EXERCISE AIM
The answer must be every line of the records in which the string "agent" appears.

SUPPLIED DATA

----

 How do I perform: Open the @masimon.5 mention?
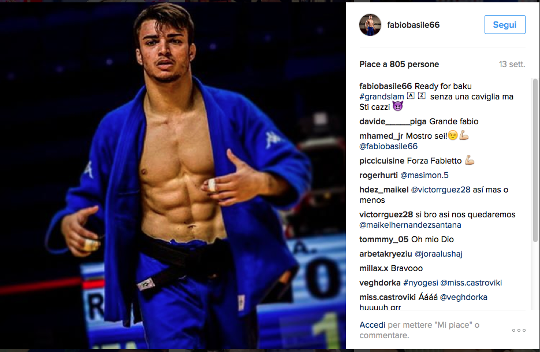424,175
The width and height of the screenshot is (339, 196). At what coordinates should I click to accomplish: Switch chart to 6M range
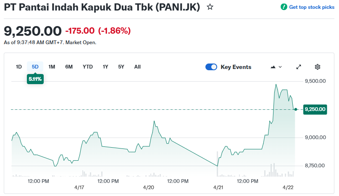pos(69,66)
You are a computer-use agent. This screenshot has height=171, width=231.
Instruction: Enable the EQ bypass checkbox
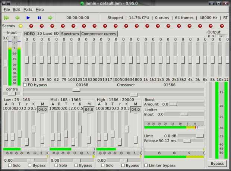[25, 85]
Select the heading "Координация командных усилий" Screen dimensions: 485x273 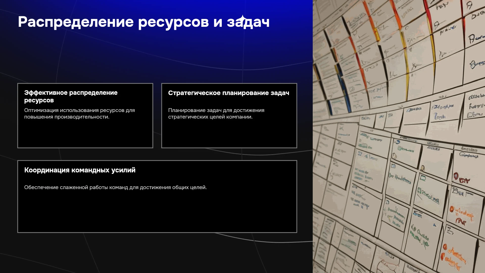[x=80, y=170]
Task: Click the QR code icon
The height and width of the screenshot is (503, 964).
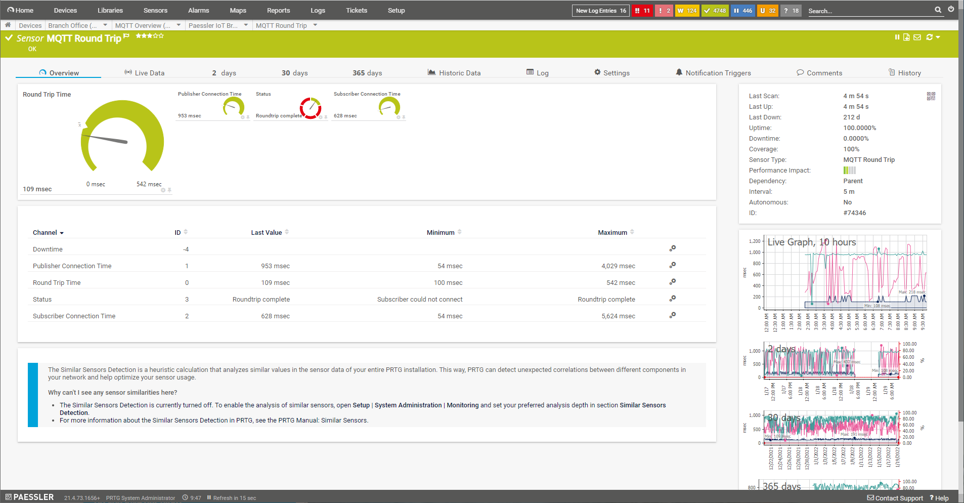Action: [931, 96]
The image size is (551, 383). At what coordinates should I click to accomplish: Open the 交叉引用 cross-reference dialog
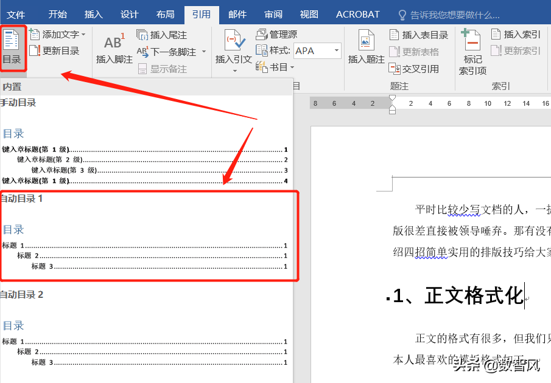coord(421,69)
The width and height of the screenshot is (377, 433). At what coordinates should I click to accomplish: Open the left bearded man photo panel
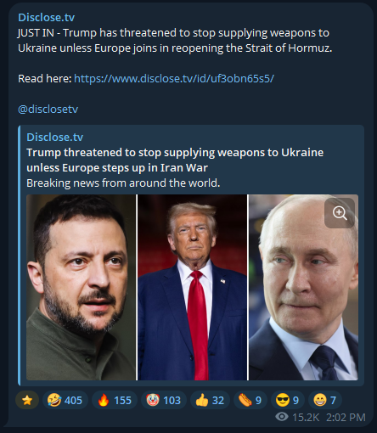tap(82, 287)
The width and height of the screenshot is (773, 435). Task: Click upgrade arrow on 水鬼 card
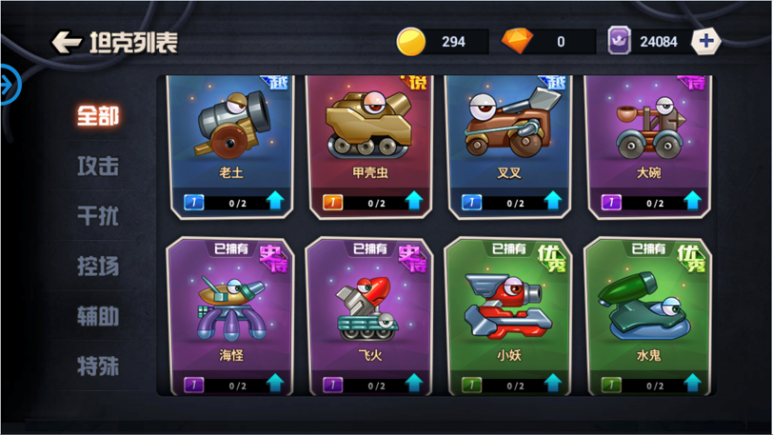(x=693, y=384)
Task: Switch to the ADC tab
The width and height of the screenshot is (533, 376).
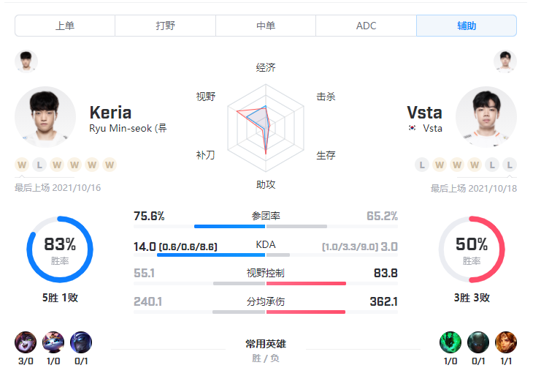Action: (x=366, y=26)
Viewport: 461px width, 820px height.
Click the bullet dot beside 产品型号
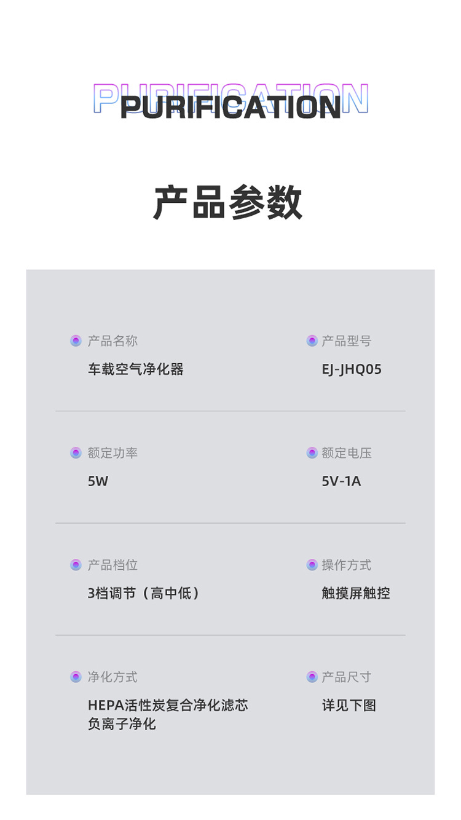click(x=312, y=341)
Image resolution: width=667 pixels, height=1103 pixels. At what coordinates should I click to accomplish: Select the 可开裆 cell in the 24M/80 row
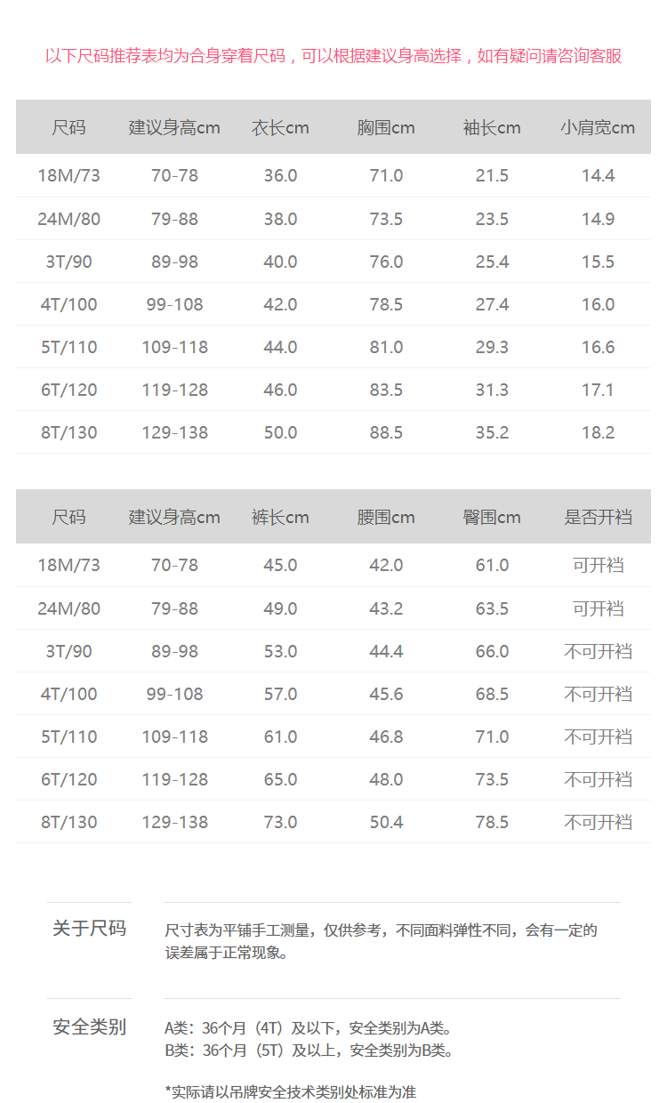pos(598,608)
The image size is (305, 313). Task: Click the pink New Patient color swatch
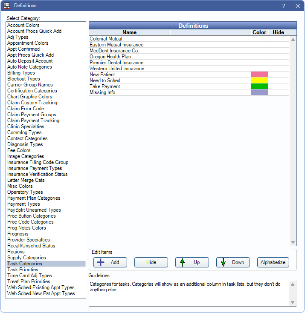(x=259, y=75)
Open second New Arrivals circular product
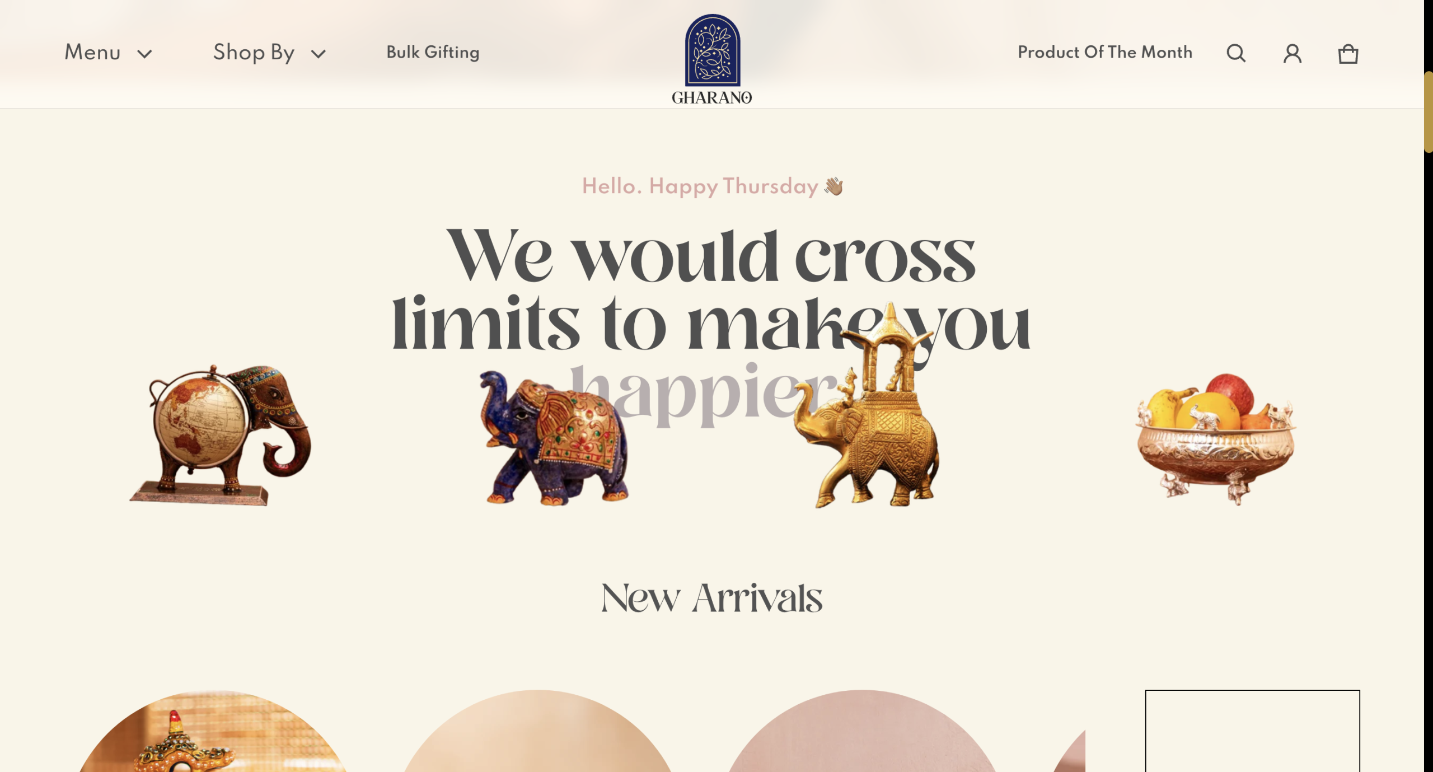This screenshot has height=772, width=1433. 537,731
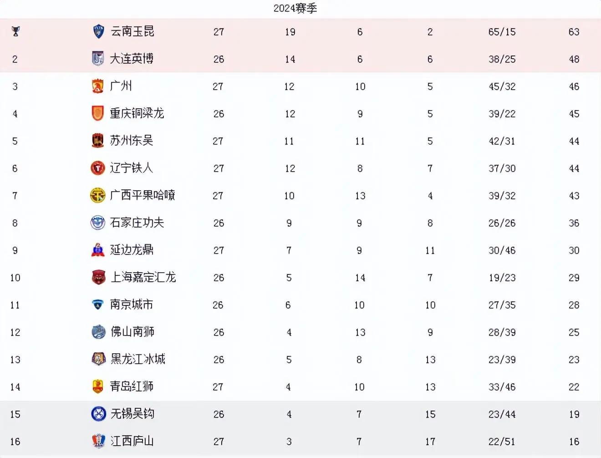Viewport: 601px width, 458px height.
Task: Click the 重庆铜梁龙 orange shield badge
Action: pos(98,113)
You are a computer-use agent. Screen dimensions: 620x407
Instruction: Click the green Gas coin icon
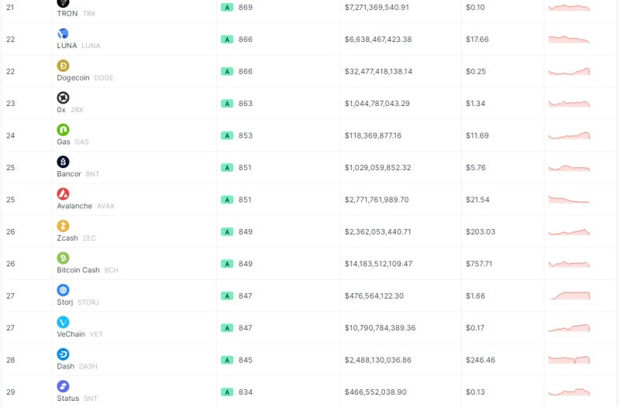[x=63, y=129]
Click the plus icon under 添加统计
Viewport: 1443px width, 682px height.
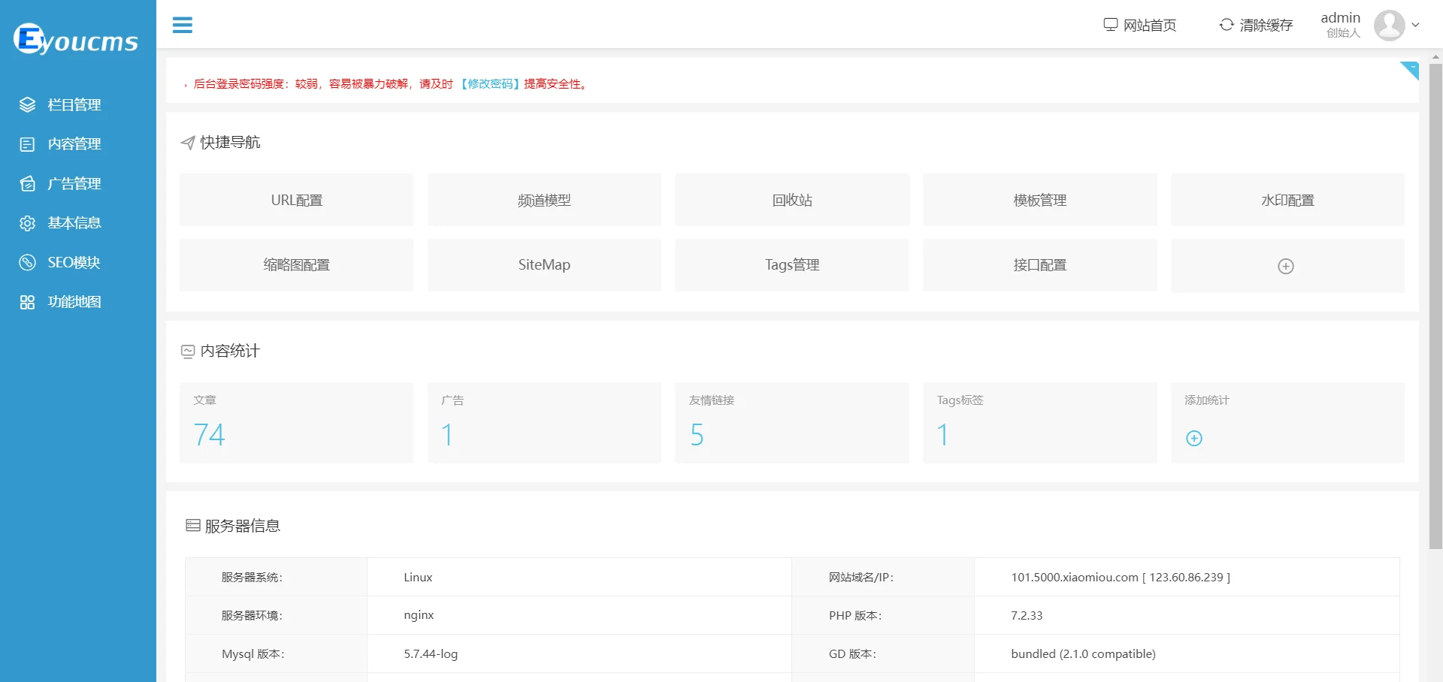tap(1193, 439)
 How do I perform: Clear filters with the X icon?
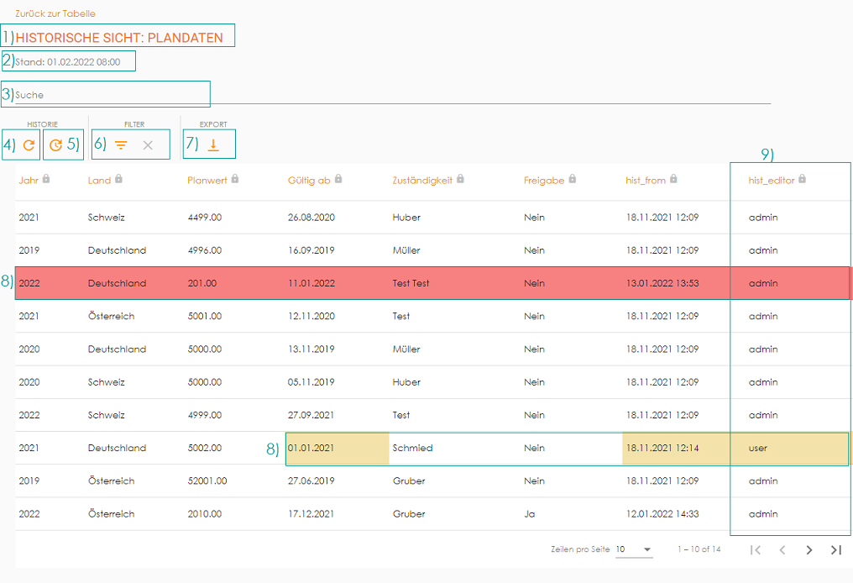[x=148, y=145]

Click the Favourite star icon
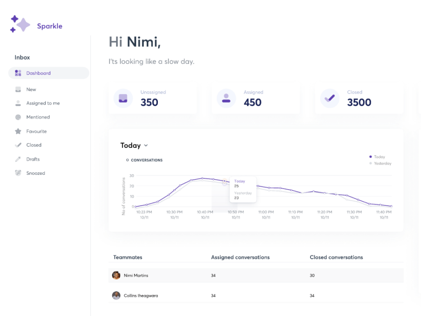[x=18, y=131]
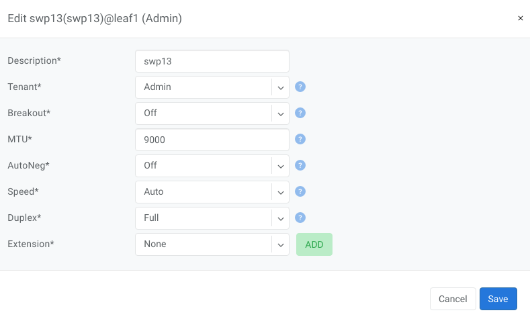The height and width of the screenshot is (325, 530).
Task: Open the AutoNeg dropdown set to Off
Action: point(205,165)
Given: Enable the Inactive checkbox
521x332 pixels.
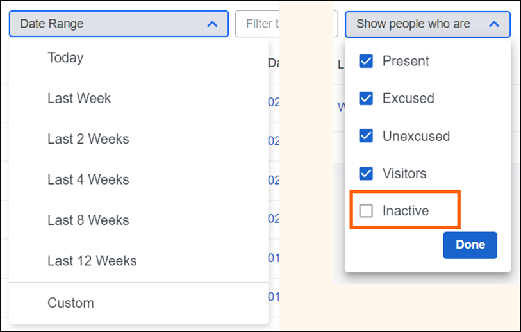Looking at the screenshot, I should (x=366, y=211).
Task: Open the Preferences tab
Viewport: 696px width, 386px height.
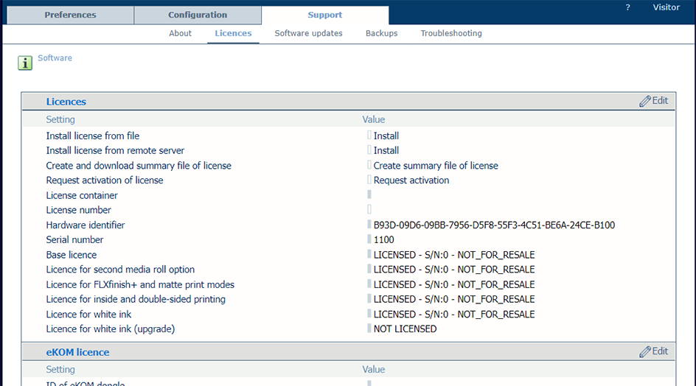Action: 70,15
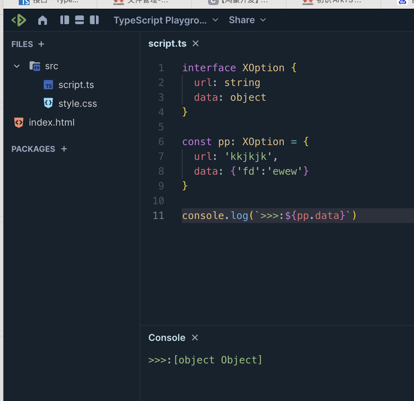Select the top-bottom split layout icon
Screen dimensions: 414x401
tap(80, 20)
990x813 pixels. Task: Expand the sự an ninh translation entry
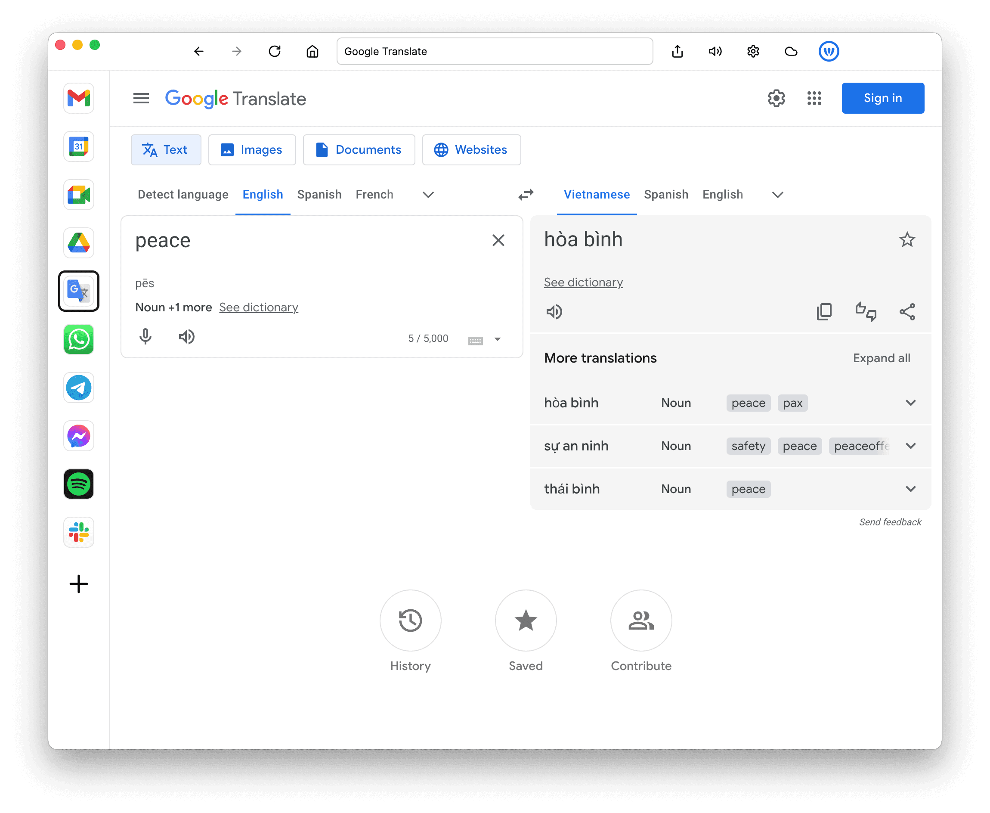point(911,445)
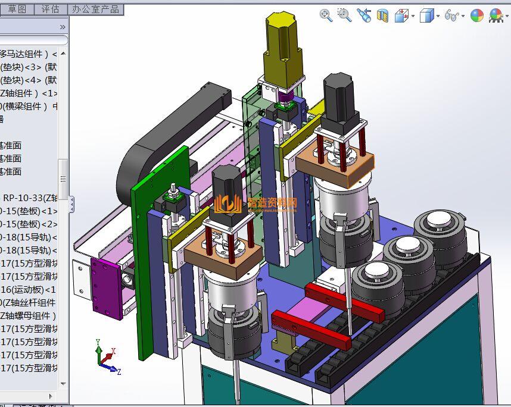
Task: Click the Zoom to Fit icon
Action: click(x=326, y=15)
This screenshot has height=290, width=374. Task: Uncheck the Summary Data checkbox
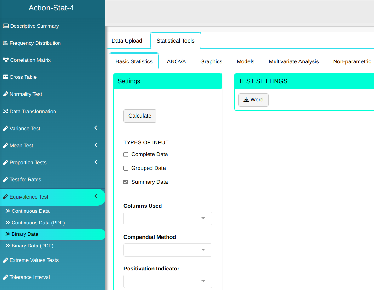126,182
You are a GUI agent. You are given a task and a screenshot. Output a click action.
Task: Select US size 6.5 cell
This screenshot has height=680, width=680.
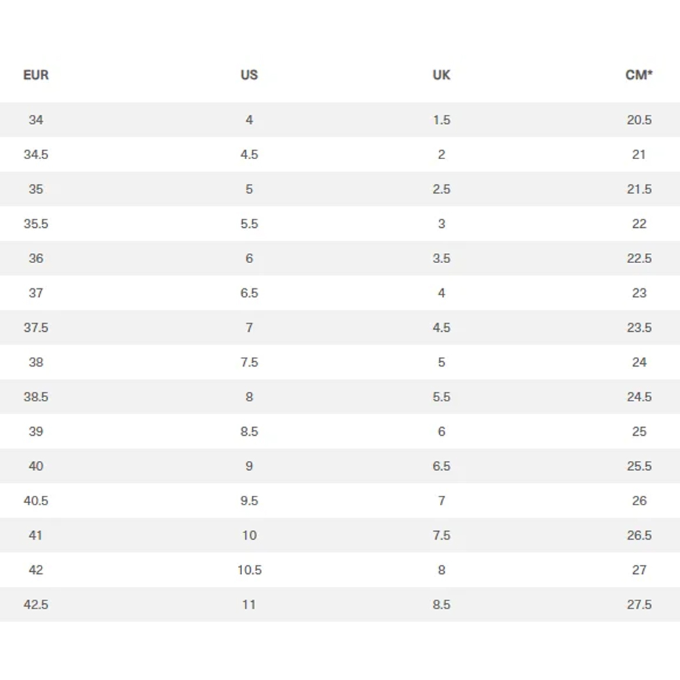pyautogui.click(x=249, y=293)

----

OUTPUT FOR THIS TASK
You are a computer-use agent. This screenshot has height=171, width=231.
You are a computer-use agent. Screen dimensions: 620x407
You are a GUI agent. You are given a task and a screenshot. Output a click action.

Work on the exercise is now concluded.